* _About this exercise_: All entries below are to be set down again exactly as given.

Start of Data for this exercise

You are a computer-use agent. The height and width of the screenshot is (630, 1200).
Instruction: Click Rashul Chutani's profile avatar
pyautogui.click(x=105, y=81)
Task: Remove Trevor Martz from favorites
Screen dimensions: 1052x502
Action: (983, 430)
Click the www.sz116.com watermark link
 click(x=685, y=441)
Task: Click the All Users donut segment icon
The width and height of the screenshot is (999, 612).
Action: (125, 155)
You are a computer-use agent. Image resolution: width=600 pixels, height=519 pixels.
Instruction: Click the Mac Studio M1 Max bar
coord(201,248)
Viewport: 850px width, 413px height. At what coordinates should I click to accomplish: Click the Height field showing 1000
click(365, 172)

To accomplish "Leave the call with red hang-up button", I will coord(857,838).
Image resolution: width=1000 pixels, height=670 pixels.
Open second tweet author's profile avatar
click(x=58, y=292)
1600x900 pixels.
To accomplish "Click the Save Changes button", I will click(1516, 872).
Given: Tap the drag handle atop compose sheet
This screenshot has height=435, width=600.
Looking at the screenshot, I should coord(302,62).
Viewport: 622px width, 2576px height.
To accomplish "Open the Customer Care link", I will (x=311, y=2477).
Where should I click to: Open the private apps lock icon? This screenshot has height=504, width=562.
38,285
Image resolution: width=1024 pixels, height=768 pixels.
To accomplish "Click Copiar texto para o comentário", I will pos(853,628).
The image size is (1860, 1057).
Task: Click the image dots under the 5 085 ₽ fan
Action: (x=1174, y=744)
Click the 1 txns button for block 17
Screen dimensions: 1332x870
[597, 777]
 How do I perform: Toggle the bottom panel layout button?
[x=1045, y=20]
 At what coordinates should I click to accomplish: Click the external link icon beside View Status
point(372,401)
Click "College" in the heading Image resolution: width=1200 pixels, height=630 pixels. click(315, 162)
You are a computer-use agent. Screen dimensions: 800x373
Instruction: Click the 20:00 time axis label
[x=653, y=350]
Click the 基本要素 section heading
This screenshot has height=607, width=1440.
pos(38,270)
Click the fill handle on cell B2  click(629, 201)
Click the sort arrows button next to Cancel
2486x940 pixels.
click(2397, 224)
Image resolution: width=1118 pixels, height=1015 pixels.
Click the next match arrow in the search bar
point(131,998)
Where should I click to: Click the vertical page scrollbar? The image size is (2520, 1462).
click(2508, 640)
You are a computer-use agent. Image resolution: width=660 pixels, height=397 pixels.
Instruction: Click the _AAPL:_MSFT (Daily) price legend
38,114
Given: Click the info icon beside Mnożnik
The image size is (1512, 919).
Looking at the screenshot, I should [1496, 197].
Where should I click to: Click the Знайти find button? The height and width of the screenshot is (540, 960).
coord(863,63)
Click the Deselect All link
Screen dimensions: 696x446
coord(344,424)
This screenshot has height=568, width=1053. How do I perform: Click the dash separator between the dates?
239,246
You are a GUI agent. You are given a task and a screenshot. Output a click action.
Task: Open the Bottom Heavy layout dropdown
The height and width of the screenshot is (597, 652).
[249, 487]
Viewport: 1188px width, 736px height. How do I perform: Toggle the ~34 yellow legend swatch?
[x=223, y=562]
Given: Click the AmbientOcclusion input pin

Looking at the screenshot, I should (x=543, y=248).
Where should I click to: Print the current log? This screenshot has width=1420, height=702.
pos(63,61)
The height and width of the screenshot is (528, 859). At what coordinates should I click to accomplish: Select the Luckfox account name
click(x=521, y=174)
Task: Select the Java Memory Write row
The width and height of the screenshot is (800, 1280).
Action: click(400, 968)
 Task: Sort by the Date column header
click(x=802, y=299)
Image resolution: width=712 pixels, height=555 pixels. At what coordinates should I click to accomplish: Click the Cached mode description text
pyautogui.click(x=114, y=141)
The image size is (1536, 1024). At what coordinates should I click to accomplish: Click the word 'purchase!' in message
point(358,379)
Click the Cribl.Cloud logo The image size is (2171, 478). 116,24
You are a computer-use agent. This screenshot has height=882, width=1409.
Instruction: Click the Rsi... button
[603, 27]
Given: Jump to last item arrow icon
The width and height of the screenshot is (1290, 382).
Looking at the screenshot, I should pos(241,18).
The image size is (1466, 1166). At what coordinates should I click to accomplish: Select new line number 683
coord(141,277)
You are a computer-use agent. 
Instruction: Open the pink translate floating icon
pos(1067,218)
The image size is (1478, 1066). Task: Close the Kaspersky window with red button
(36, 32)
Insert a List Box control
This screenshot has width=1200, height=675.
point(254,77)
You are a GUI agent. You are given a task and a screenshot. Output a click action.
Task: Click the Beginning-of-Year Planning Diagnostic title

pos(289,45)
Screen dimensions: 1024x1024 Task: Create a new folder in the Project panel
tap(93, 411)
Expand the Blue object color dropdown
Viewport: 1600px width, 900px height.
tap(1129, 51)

End of Data for this exercise

* _Solution for this task_:
You are a computer-use agent. The height and width of the screenshot is (630, 1200).
Instruction: Click Rashul Chutani's profile avatar
pyautogui.click(x=105, y=81)
Task: Remove Trevor Martz from favorites
Screen dimensions: 1052x502
Action: (983, 430)
Click the www.sz116.com watermark link
 click(x=685, y=441)
Task: Click the All Users donut segment icon
The width and height of the screenshot is (999, 612).
Action: (125, 155)
You are a computer-use agent. Image resolution: width=600 pixels, height=519 pixels.
Instruction: Click the Mac Studio M1 Max bar
coord(201,248)
Viewport: 850px width, 413px height. At what coordinates should I click to accomplish: Click the Height field showing 1000
click(365, 172)

To accomplish "Leave the call with red hang-up button", I will coord(857,838).
Image resolution: width=1000 pixels, height=670 pixels.
Open second tweet author's profile avatar
click(x=58, y=292)
1600x900 pixels.
To accomplish "Click the Save Changes button", I will click(1516, 872).
Given: Tap the drag handle atop compose sheet
This screenshot has height=435, width=600.
Looking at the screenshot, I should coord(302,62).
Viewport: 622px width, 2576px height.
To accomplish "Open the Customer Care link", I will (x=311, y=2477).
Where should I click to: Open the private apps lock icon? This screenshot has height=504, width=562.
38,285
Image resolution: width=1024 pixels, height=768 pixels.
To accomplish "Click Copiar texto para o comentário", I will pos(853,628).
The image size is (1860, 1057).
Task: Click the image dots under the 5 085 ₽ fan
Action: (x=1174, y=744)
Click the 1 txns button for block 17
Screen dimensions: 1332x870
[597, 777]
 How do I perform: Toggle the bottom panel layout button?
[x=1045, y=20]
 At what coordinates should I click to accomplish: Click the external link icon beside View Status
point(372,401)
Click "College" in the heading Image resolution: width=1200 pixels, height=630 pixels. click(315, 162)
You are a computer-use agent. Screen dimensions: 800x373
Instruction: Click the 20:00 time axis label
[x=653, y=350]
Click the 基本要素 section heading
This screenshot has height=607, width=1440.
pos(38,270)
Click the fill handle on cell B2  click(629, 201)
Click the sort arrows button next to Cancel
2486x940 pixels.
click(2397, 224)
Image resolution: width=1118 pixels, height=1015 pixels.
Click the next match arrow in the search bar
point(131,998)
Where should I click to: Click the vertical page scrollbar? The image size is (2520, 1462).
click(2508, 640)
You are a computer-use agent. Image resolution: width=660 pixels, height=397 pixels.
Instruction: Click the _AAPL:_MSFT (Daily) price legend
38,114
Given: Click the info icon beside Mnożnik
The image size is (1512, 919).
Looking at the screenshot, I should [1496, 197].
Where should I click to: Click the Знайти find button? The height and width of the screenshot is (540, 960).
coord(863,63)
Click the Deselect All link
Screen dimensions: 696x446
coord(344,424)
This screenshot has height=568, width=1053. How do I perform: Click the dash separator between the dates?
239,246
You are a GUI agent. You are given a task and a screenshot. Output a click action.
Task: Open the Bottom Heavy layout dropdown
The height and width of the screenshot is (597, 652).
[249, 487]
Viewport: 1188px width, 736px height. How do I perform: Toggle the ~34 yellow legend swatch?
[x=223, y=562]
Given: Click the AmbientOcclusion input pin

Looking at the screenshot, I should (x=543, y=248).
Where should I click to: Print the current log? This screenshot has width=1420, height=702.
pos(63,61)
The height and width of the screenshot is (528, 859). At what coordinates should I click to accomplish: Select the Luckfox account name
click(x=521, y=174)
Task: Select the Java Memory Write row
The width and height of the screenshot is (800, 1280).
Action: click(400, 968)
 Task: Sort by the Date column header
click(x=802, y=299)
Image resolution: width=712 pixels, height=555 pixels. At what coordinates should I click to accomplish: Click the Cached mode description text
pyautogui.click(x=114, y=141)
The image size is (1536, 1024). At what coordinates should I click to accomplish: Click the word 'purchase!' in message
point(358,379)
Click the Cribl.Cloud logo The image size is (2171, 478). 116,24
You are a computer-use agent. This screenshot has height=882, width=1409.
Instruction: Click the Rsi... button
[603, 27]
Given: Jump to last item arrow icon
The width and height of the screenshot is (1290, 382).
Looking at the screenshot, I should pos(241,18).
The image size is (1466, 1166). At what coordinates should I click to accomplish: Select new line number 683
coord(141,277)
You are a computer-use agent. 
Instruction: Open the pink translate floating icon
pos(1067,218)
The image size is (1478, 1066). Task: Close the Kaspersky window with red button
(36, 32)
Insert a List Box control
This screenshot has width=1200, height=675.
point(254,77)
You are a GUI agent. You are given a task and a screenshot. Output a click action.
Task: Click the Beginning-of-Year Planning Diagnostic title

pos(289,45)
Screen dimensions: 1024x1024 Task: Create a new folder in the Project panel
tap(93, 411)
Expand the Blue object color dropdown
Viewport: 1600px width, 900px height.
tap(1129, 51)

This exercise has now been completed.